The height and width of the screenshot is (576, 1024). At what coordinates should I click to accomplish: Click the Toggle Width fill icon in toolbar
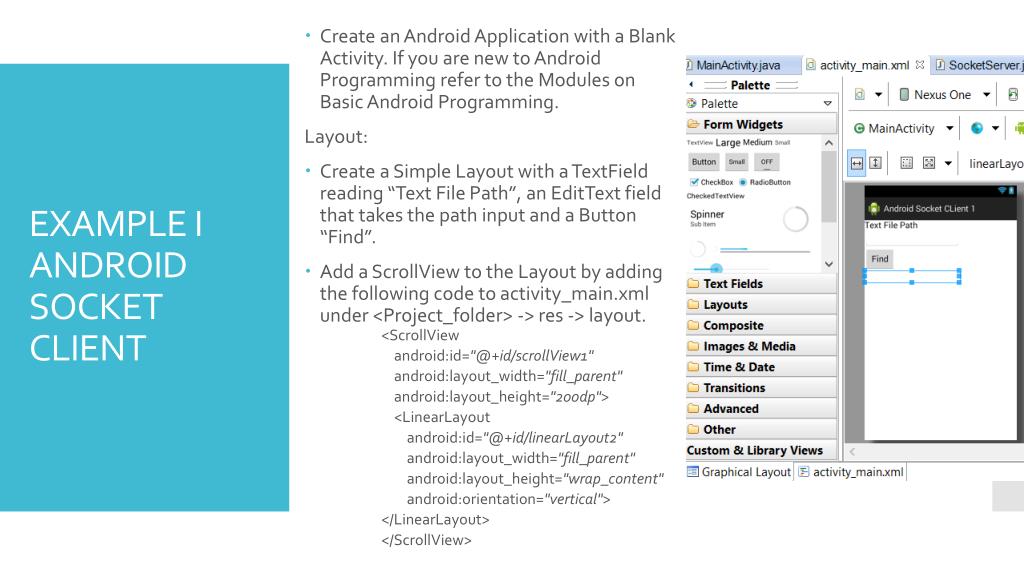coord(856,162)
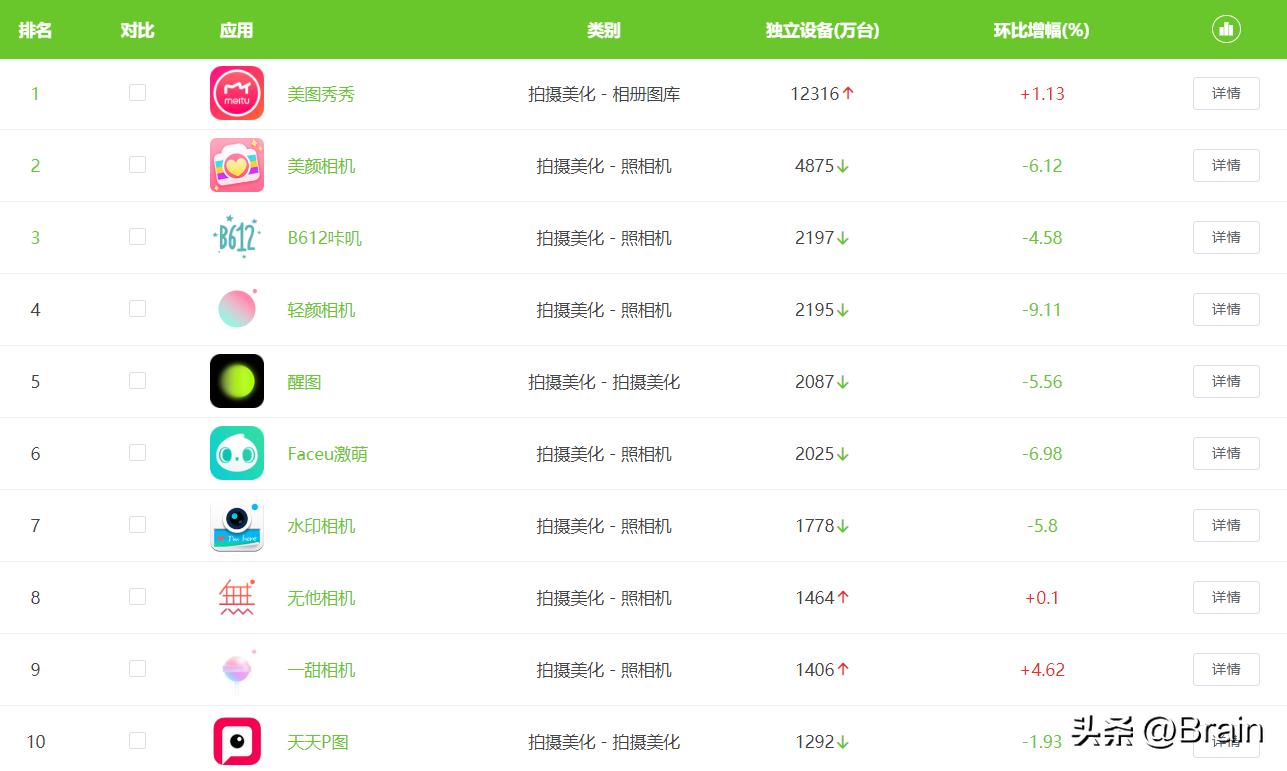The width and height of the screenshot is (1287, 771).
Task: Click the 环比增幅(%) column header
Action: 1042,29
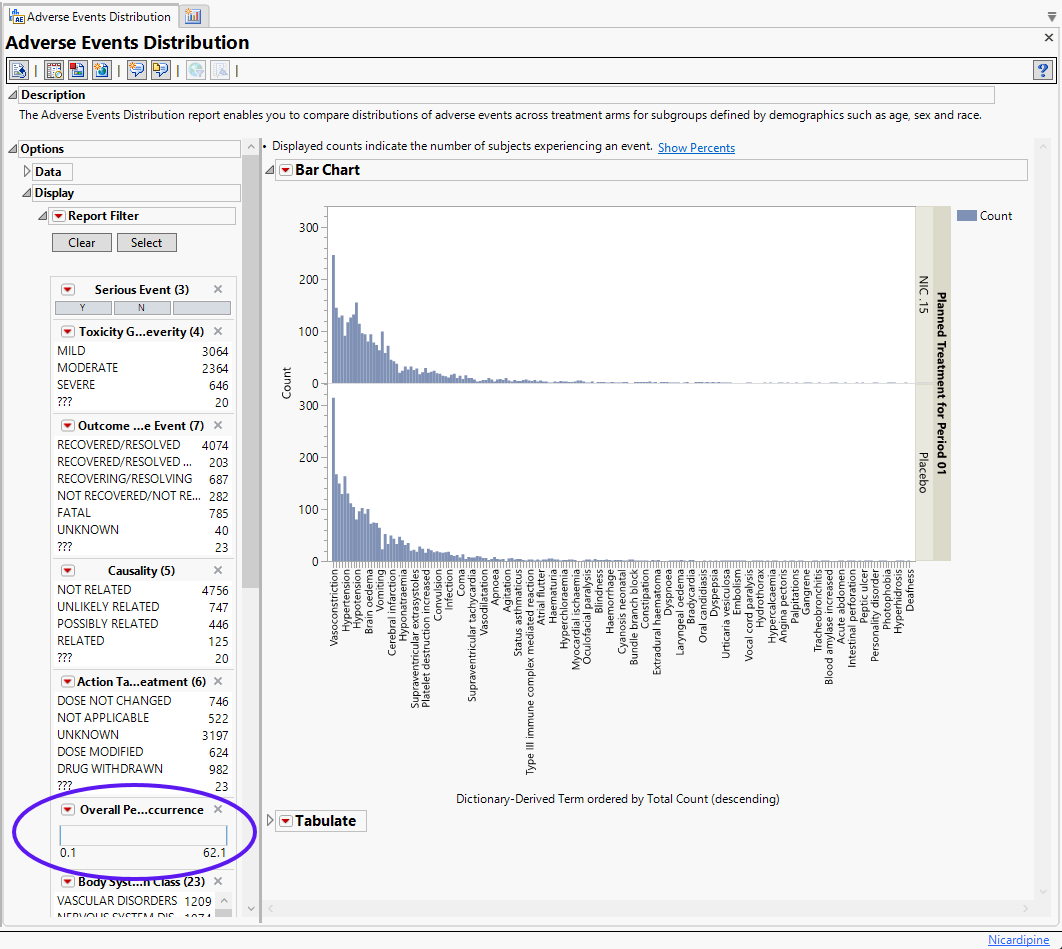
Task: Click the data table clock toolbar icon
Action: (x=54, y=70)
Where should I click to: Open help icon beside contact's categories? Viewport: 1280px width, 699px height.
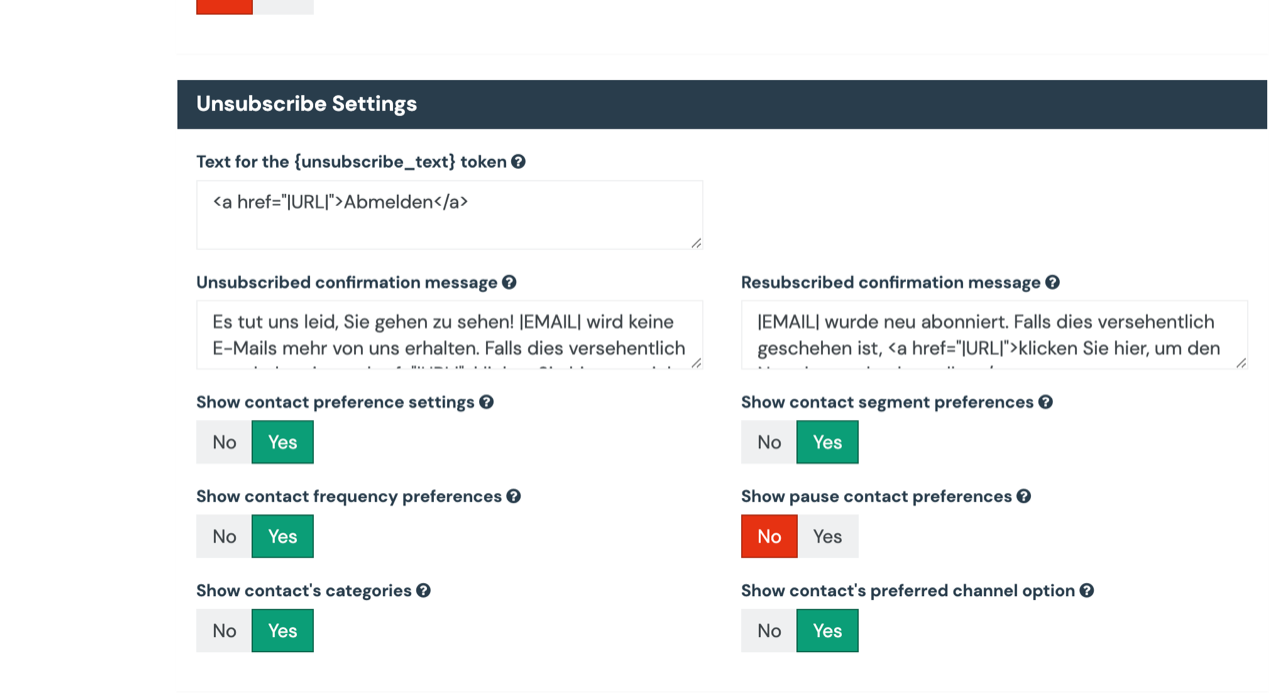pos(423,591)
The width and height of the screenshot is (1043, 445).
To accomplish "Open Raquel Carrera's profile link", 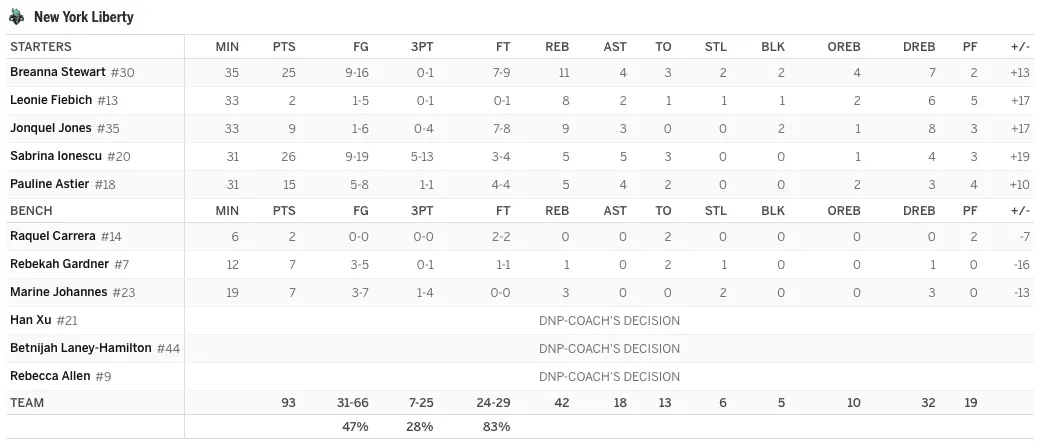I will [53, 236].
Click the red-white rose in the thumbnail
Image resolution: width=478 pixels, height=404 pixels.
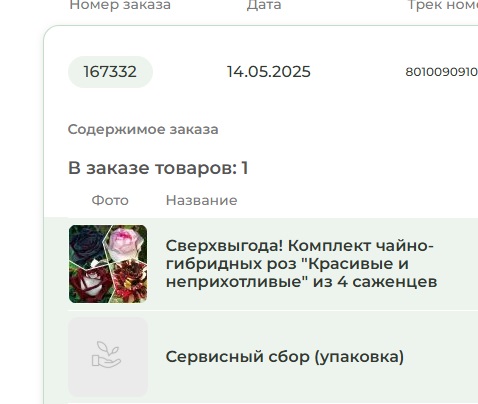pyautogui.click(x=89, y=283)
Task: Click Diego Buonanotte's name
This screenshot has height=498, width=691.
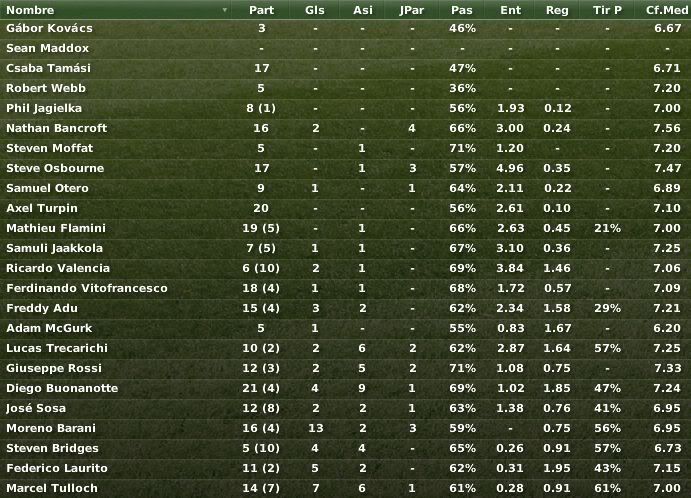Action: (x=62, y=388)
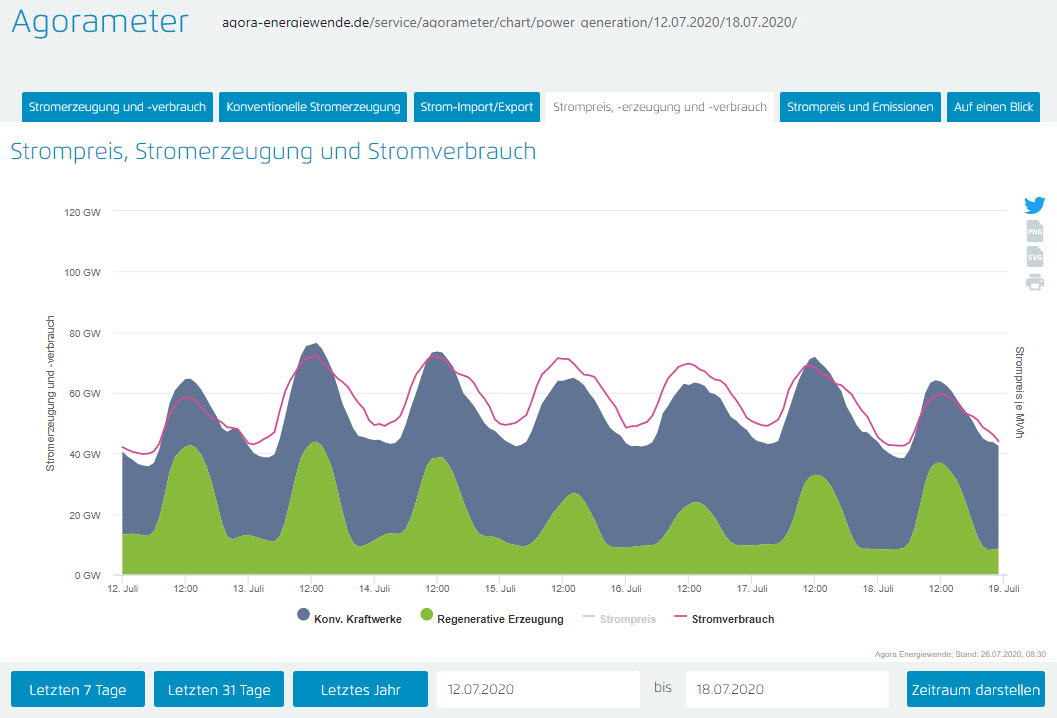
Task: Download the chart as SVG
Action: 1034,257
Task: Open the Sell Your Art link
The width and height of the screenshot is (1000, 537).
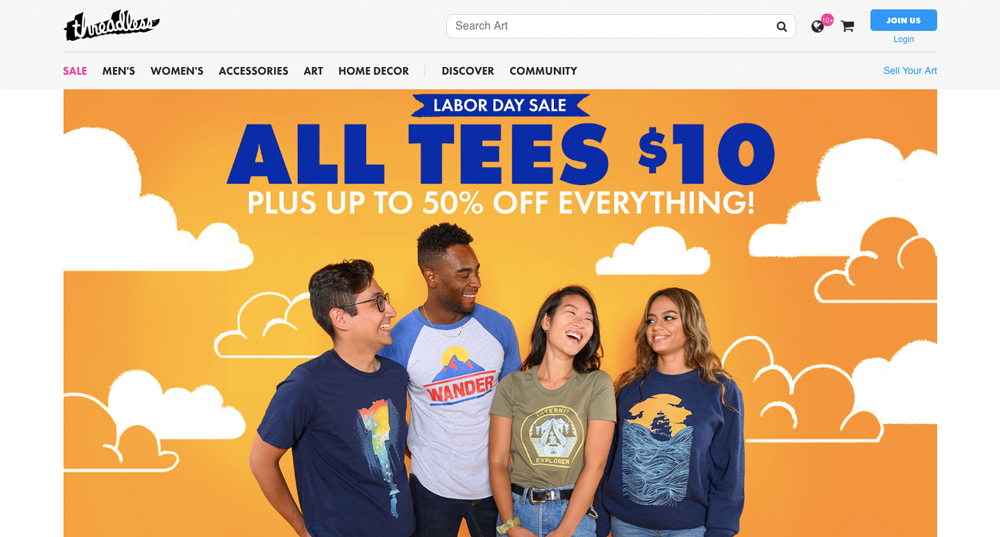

--------------------------------------------------

• Short problem: Please copy the rows exactly, from the line containing "Task: Click Diego Buonanotte's name" through the end of the rows, and leave the pictures out of your answer.

• Output for this task:
Task: Click Diego Buonanotte's name
This screenshot has height=498, width=691.
Action: (x=62, y=388)
Task: Download the chart as SVG
Action: 1034,257
Task: Open the Sell Your Art link
The width and height of the screenshot is (1000, 537).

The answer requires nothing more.